Accolades for All American Boys
| Year | Accolade | Result | Ref. |
| 2016 | Walter Dean Myers Award | Winner |  |
| Coretta Scott King Award for Author | Honor |  |
| Amelia Elizabeth Walden Award for Young Adult Fiction |  |
| 2017 | Pennsylvania Young Readers' Choice Award for Young Adults | Nominee |  |
| Rhode Island Teen Book Award | Nominee |  |
| Milwaukee County Teen Book Award | Nominee |  |
| 2017-2018 | South Carolina Book Award for Young Adult | Nominee |  |

=== Reviews ===
Since its release in 2015, All American Boys has been praised by critics for its discussions of police brutality and racism. In a favorable review, Publishers Weekly called the novel “painful and all-too-timely." The review went on: “the scenario that Reynolds and Kiely depict has become a recurrent feature of news reports, and a book that lets readers think it through outside of the roiling emotions of a real-life event is both welcome and necessary." In her starred review in School Library Journal, Ashleigh Williams said that All American Boys is able to effectively illustrate the aftermath of police brutality through the conflicting emotions, which affect entire communities. Williams notes that the novel provides many diverse perspectives and emphasizes the tension between these perspectives resulting from racism and privilege. In his starred review, Booklist reviewer Michael Cart said that All American Boys starts a necessary dialogue surrounding race relations and police brutality. At the same time, Cart says, the novel is “more than a problem novel; it’s a carefully plotted, psychologically acute, character-driven work of fiction that dramatizes an all-too-frequent occurrence."

=== Censorship ===
In 2020, All American Boys landed the third position on the American Library Association's list of the most commonly banned and challenged books in the United States. The book was banned, challenged, and/or restricted "for profanity, drug use, and alcoholism, and because it was thought to promote anti-police views, contain divisive topics, and be 'too much of a sensitive matter right now.'"

==== South Carolina ====
In South Carolina, police have spoken out against the teaching of All American Boys in a Wando High School English class.
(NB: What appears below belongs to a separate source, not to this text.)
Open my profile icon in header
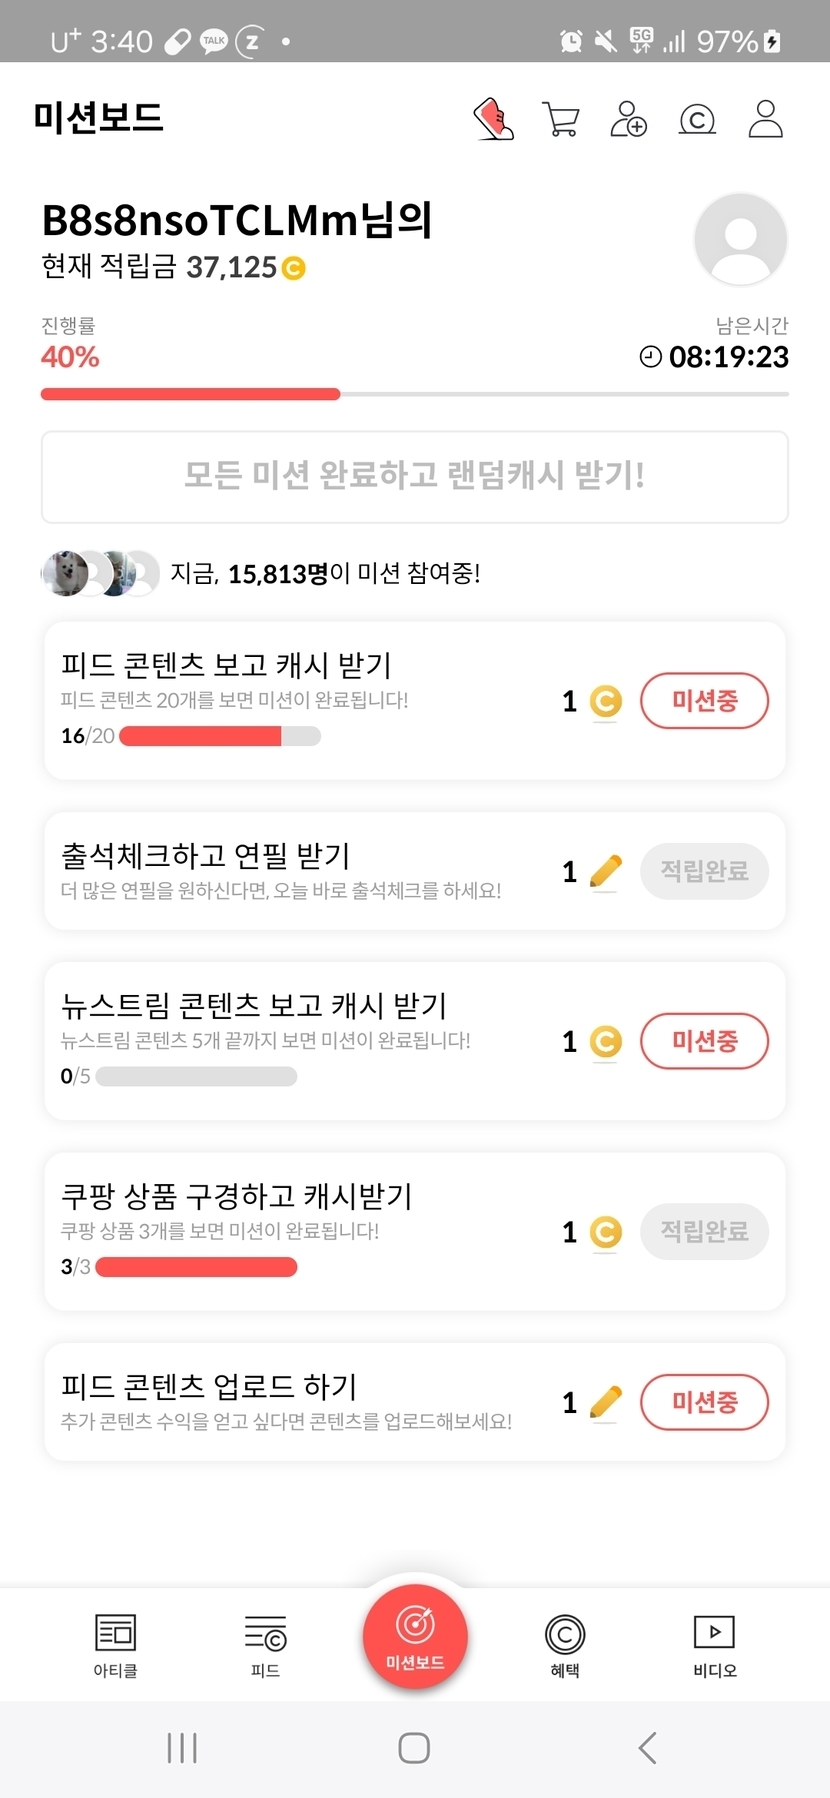This screenshot has width=830, height=1798. (x=765, y=119)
The novel was one of eight choices for summer reading for incoming freshmen. Police argued that the novel teaches children to not trust police officers or law enforcement in general. The law enforcement union argued that students reading the novel at Wando are at an age where the majority of them have not had experiences with law enforcement, and are therefore very impressionable on the subject. The school librarian fought for the book to continue being taught, and criticized police in the area for not being open to having difficult discussions with students. The National Coalition Against Censorship wrote to the principal, urging them not to remove the book from Wando High School's curriculum. In response, Principal Dr. Sherry Eppelsheimer of Wando High School agreed to reconsider the decision on banning All American Boys.
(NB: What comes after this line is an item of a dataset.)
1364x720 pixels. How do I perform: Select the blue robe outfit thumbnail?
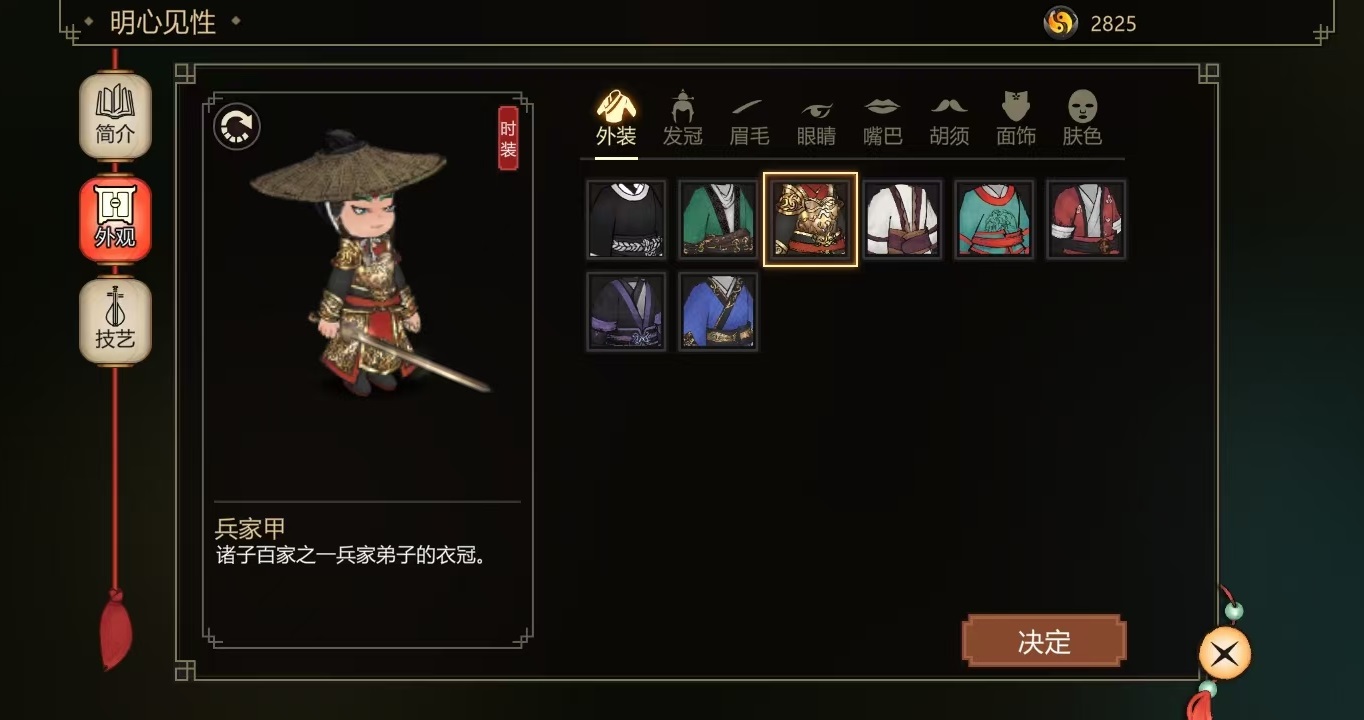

==== Cornelius, North Carolina ====
Two parents, one of whom a police officer with children at Bailey Middle School in Cornelius, North Carolina, challenged All American Boys. Police officers, faculty members, and community members were all involved in the review process, with the school inviting officers to attend classes in which the novel was taught. After the review process, board members decided in September 2019 to keep the book as a part of the eighth-grade curriculum. Board members and leaders stated that the novel has the ability to open students' minds to social justice issues and contemporary issues they face.